Aber an der Basis grummelt es unüberhörbar. Seit Seehofer am Sonntag einräumen musste, dass die CSU mehr als zehn Punkte bei der Wahl verloren hatte, gab es bereits einige Rücktrittsforderungen. So schreibt der Chef des CSU-Kreisverbands Nürnberg-West, Jochen Kohler, auf seiner Facebook-Seite: "Die personellen Weichen müssen an der Parteispitze neu gestellt werden. Wenn nicht jetzt ein Neuanfang kommt – wann dann?"

Er kritisiert, die CSU habe "auch aufgrund der Wankelmütigkeit unseres Parteivorsitzenden" am Sonntag "eine deftige Klatsche" bekommen. Auch Thomas Zehmeister, Chef des Ortsverbands Großhabersdorf, Mittelfranken, fordert Seehofer auf, "mit sofortiger Wirkung sein Amt als CSU-Parteivorsitzender niederzulegen um den Weg für einen personellen Neuanfang freizumachen".

Termin im Kanzleramt

"Ich glaube, wir brauchen einen anderen Spitzenkandidaten für die Landtagswahl", sagt der CSU-Landtagsabgeordnete Alexander König und macht auch gleich einen Vorschlag. Er hält Söder für den "geeigneten Kandidaten".

Dem werden zwar große Ambitionen nachgesagt, aber Seehofer will die Landtagswahl im Herbst 2018 noch selbst bestreiten. Allerdings überhört auch er die Unruhe an der Basis nicht. Am Dienstag ließ er Bayern zunächst hinter sich, um nach Berlin zu fliegen.

Dort konstituierte sich die Unionsfraktion, außerdem kam die CSU-Landesgruppe zu ihrem ersten Treffen zusammen. Und Seehofer hatte einen Termin mit Kanzlerin Angela Merkel im Kanzleramt. Als er später auf die Rücktrittsforderungen angesprochen wird, erklärt er: "Ich sehe, dass nach dieser Wahl nicht nur in der CSU Fragen gestellt werden."

Das sei "demokratische Normalität". Aber, so Seehofer ganz ruhig: "Es geht um den richtigen Stil und den richtigen Platz." Und der sei im November am CSU-Parteitag, dort könne man Debatten führen. "Alles andere ist nicht hilfreich." Das wolle er auch am Mittwoch allen in der Landtagsfraktion in München klarmachen.

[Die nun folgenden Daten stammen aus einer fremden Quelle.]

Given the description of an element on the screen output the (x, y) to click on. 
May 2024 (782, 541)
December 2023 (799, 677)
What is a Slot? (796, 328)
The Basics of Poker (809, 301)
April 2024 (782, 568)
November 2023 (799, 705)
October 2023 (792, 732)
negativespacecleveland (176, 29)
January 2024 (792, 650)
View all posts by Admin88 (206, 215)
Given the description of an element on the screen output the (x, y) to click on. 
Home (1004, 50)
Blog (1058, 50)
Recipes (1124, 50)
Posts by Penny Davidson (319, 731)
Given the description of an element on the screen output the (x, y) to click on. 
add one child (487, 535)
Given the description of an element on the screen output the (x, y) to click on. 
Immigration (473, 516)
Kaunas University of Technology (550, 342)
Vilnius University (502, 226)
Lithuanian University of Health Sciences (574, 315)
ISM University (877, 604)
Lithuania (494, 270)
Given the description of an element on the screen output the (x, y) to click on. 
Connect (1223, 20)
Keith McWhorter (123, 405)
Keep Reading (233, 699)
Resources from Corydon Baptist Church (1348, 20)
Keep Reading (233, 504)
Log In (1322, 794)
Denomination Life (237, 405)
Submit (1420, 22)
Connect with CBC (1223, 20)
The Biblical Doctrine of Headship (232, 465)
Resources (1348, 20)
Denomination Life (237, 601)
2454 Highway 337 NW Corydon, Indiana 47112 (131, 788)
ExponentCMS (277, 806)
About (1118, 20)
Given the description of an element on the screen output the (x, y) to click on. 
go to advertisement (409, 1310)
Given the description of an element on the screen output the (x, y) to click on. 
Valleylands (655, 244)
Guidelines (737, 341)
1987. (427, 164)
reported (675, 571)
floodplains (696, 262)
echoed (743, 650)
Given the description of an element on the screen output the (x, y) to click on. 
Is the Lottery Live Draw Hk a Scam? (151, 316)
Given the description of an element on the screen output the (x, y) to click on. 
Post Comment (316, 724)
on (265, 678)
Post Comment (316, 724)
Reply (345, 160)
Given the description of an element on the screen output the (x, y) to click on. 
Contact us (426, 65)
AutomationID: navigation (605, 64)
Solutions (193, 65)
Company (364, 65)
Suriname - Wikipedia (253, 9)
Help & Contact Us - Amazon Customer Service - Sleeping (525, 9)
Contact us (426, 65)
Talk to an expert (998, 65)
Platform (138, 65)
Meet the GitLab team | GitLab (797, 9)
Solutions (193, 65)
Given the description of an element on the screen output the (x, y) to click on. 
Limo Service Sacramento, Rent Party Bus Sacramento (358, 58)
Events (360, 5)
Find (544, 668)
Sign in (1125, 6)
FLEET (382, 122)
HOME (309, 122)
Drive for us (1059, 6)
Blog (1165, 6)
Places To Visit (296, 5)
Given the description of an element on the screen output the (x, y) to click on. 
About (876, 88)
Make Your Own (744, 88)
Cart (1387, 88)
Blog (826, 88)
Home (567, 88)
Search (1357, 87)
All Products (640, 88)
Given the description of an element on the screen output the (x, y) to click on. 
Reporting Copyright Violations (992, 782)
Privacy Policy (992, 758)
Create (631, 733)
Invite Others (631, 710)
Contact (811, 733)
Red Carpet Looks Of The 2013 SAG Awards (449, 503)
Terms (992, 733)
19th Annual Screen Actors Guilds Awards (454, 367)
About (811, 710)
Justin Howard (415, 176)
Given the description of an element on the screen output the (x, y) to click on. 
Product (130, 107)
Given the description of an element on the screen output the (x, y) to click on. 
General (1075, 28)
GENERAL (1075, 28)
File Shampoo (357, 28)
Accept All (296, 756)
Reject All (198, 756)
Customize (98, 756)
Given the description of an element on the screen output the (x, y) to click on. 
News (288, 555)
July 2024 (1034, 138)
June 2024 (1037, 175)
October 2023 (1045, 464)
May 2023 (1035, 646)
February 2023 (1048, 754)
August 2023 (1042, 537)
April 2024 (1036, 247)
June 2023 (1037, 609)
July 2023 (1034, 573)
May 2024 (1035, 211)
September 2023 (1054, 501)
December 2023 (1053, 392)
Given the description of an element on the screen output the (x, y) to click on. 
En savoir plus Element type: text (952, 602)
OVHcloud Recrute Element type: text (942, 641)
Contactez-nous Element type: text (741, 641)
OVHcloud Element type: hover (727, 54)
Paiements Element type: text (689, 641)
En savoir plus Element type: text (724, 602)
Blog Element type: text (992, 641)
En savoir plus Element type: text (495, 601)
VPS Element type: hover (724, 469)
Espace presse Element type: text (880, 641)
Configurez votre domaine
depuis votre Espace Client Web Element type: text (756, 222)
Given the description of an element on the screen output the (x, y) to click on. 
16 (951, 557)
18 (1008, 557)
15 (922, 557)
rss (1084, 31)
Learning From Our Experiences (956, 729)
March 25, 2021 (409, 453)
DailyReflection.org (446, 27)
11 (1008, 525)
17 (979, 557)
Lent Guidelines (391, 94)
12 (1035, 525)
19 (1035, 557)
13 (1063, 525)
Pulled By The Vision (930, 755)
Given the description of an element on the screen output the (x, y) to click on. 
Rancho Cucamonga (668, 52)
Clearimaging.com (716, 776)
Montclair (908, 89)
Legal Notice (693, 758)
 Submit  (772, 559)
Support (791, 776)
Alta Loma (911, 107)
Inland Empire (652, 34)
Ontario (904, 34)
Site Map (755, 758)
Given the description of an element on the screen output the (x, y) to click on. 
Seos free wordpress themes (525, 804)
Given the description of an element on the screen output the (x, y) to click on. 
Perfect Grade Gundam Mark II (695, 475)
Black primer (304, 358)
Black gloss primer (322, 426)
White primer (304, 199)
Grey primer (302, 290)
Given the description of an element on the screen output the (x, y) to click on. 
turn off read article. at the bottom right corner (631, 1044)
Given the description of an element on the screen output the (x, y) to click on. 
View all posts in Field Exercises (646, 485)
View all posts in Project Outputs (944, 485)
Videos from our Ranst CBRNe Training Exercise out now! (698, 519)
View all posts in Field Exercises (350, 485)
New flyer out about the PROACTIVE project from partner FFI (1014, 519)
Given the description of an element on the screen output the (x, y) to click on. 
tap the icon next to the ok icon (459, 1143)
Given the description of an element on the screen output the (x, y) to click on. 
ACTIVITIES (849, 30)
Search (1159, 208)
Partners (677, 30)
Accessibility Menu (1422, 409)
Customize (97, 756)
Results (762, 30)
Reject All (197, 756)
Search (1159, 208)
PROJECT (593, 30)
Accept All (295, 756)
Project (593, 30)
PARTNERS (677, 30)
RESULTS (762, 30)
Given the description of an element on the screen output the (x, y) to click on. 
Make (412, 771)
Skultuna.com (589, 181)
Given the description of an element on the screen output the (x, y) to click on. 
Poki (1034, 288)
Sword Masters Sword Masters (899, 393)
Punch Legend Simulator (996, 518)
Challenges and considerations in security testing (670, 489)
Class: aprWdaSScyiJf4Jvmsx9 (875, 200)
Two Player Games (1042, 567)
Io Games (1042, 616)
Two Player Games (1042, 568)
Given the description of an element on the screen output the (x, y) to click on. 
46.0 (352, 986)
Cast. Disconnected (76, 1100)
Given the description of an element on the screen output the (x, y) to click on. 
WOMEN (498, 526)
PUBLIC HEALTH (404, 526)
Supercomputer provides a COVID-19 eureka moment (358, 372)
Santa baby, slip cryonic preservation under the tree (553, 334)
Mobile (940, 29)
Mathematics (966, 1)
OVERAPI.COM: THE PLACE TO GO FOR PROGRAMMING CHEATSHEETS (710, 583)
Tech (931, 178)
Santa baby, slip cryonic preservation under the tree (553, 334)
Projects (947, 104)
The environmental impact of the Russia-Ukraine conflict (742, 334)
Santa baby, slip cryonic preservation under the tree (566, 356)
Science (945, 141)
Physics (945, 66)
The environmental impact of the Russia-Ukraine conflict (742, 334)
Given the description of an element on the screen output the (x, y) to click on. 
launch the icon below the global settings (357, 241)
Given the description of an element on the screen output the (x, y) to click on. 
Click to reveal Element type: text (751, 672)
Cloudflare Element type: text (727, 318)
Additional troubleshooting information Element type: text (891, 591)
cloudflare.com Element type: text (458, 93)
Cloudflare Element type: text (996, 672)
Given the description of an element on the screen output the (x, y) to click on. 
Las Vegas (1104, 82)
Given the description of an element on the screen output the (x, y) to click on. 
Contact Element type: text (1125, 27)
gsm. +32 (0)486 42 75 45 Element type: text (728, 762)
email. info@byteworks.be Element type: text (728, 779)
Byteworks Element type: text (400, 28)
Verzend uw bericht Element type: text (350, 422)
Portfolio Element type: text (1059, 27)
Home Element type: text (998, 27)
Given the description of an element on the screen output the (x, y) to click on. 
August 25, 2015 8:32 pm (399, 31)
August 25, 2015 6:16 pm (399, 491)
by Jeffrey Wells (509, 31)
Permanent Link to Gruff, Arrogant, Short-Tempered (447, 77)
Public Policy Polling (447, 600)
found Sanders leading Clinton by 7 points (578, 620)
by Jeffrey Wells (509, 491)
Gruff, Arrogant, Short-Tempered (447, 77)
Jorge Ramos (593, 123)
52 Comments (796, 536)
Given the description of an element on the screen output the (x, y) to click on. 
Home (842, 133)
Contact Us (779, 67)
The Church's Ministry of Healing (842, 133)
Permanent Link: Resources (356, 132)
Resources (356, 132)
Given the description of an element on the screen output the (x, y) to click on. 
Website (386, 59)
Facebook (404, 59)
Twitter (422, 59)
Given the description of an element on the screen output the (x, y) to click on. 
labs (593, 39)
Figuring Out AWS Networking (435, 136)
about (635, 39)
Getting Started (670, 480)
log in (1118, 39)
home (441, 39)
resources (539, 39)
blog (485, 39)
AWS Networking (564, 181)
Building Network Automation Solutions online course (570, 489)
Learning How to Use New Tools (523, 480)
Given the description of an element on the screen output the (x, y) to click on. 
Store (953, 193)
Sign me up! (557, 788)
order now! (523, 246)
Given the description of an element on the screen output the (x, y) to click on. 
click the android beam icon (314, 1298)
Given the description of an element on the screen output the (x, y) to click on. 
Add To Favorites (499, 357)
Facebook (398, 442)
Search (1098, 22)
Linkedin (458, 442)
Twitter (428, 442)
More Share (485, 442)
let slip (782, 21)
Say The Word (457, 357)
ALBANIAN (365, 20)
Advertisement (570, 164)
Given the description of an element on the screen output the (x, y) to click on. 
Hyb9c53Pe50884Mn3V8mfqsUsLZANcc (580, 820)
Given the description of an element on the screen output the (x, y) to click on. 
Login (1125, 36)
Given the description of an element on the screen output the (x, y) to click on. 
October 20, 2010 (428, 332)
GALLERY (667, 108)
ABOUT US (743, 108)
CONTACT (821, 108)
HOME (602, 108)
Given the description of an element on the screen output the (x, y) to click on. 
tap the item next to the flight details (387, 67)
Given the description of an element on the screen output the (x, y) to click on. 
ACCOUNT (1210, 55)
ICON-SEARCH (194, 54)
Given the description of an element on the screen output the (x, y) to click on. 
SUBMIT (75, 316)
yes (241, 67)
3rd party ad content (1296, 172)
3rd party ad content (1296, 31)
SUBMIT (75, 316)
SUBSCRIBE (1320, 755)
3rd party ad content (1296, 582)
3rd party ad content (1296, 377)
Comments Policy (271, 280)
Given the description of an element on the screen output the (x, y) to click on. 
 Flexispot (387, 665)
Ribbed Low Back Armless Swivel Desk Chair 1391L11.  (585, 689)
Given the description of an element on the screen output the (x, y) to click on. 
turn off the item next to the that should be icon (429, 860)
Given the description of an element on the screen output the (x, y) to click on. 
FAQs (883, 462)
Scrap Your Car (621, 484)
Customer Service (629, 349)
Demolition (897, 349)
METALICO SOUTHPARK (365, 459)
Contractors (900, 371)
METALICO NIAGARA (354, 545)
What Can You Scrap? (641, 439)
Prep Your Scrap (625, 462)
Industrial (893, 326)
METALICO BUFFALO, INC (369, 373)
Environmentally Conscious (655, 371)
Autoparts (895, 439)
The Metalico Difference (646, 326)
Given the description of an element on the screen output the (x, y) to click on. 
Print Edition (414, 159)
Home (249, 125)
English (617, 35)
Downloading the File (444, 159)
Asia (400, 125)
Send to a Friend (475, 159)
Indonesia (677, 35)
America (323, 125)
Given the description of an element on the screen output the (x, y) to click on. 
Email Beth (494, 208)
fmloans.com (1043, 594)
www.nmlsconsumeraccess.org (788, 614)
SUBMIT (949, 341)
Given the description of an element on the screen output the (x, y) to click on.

Strikte Stabilität beim Euro

Jetzt will Seehofer erst einmal ein Jamaika-Bündnis aus Union, Grünen und FDP zustande bringen. Diesbezüglich habe er eine "große Zuversicht im Herzen" und einen Fahrplan im Kopf: "Wir werden mit der CDU einige Dinge klären und dann mit möglichen Partnern abklären, was möglich ist."

Natürlich wird es dabei wieder um die leidige Frage der Obergrenze bei Flüchtlingen gehen – die Vorstellung der CSU liegt ja bei 200.000 Menschen pro Jahr. Doch Merkel, die dies ablehnt, hat nach der Wahl schon angekündigt, sie sehe nicht, was sie ändern solle.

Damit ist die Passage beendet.